==== Records provided

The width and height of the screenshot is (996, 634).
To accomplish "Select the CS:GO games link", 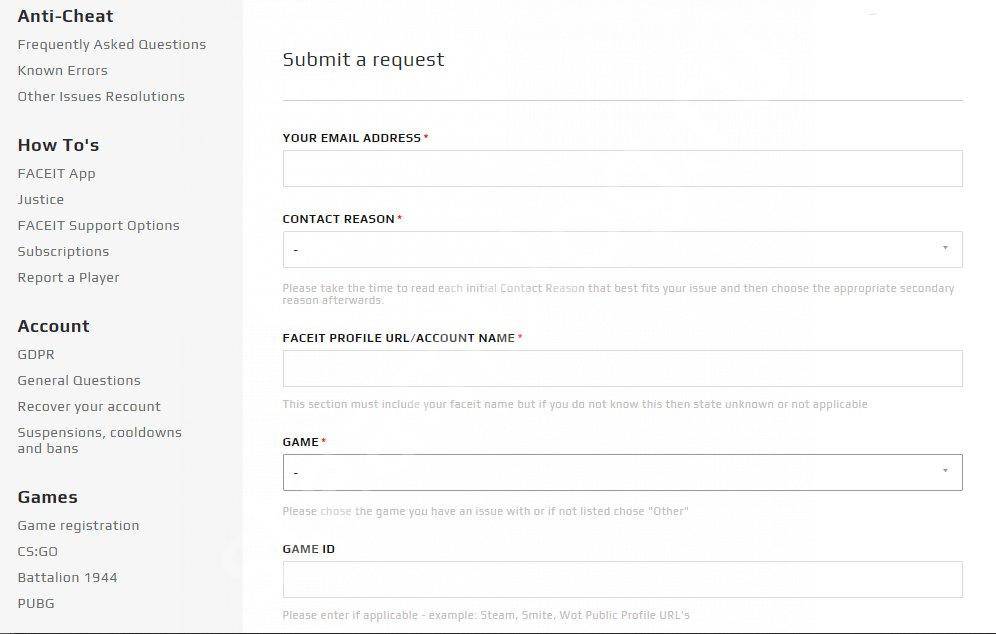I will [37, 552].
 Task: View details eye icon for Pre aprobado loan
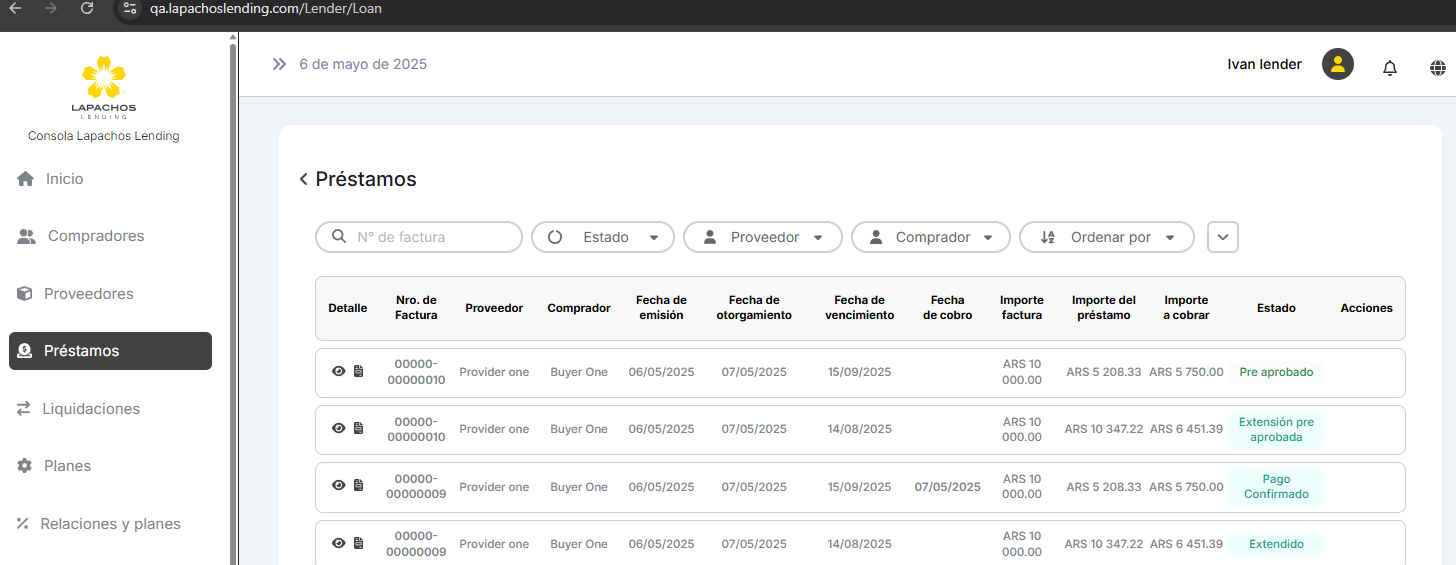(338, 372)
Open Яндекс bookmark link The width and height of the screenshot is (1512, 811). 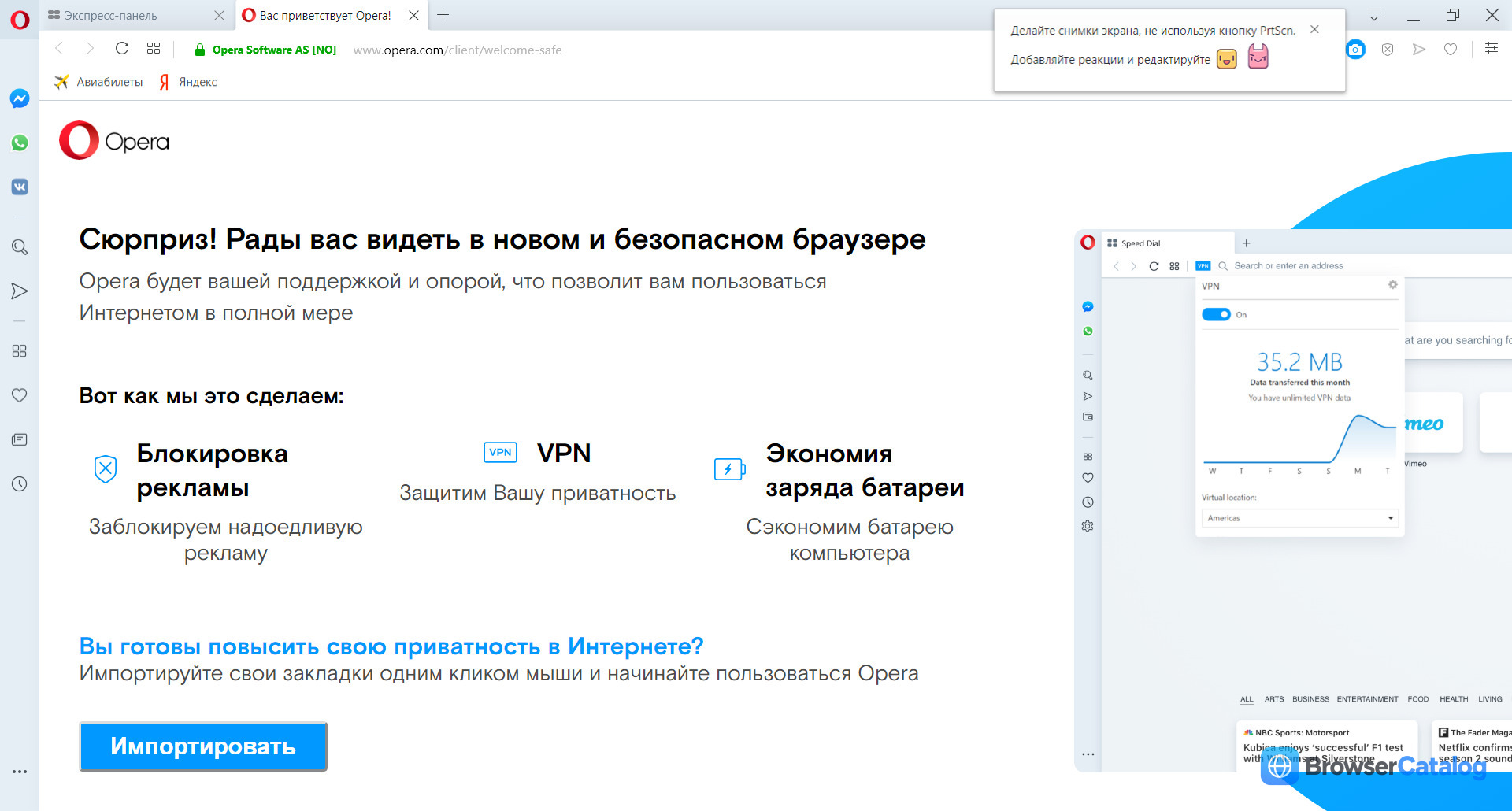[188, 82]
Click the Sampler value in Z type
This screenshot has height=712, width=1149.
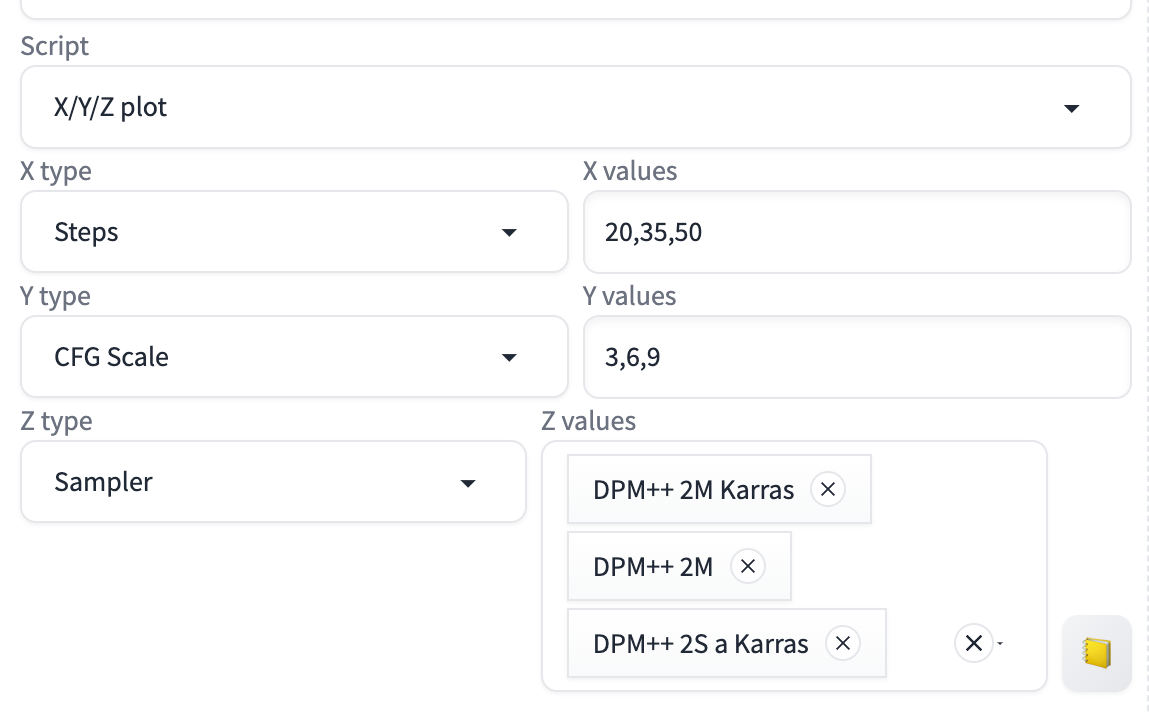click(103, 483)
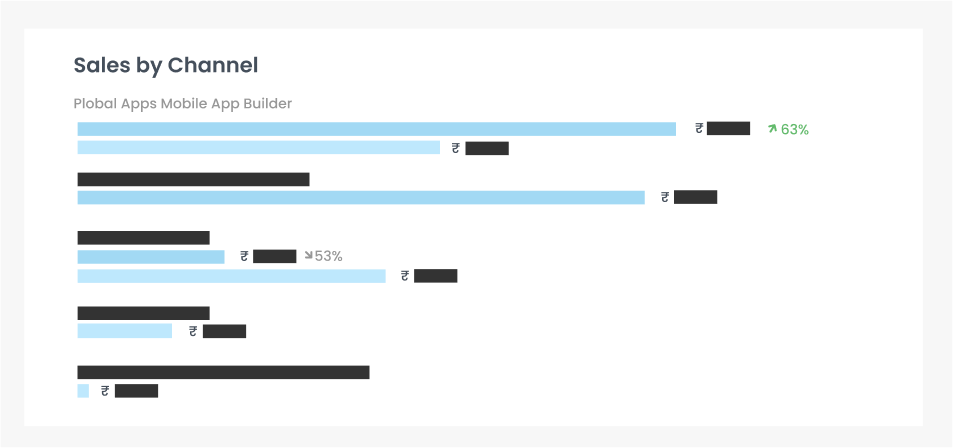Click the rupee symbol after the top bar
The image size is (953, 448).
700,128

========

### Instructions to follow
Reproduce verbatim, and only, the lines starting at the one that contains "Click the Sampler value in Z type" and ending with the final line of the records; leave out the pictures.

### Result for this exercise
Click the Sampler value in Z type
This screenshot has height=712, width=1149.
click(103, 483)
Click the rupee symbol after the top bar
The image size is (953, 448).
700,128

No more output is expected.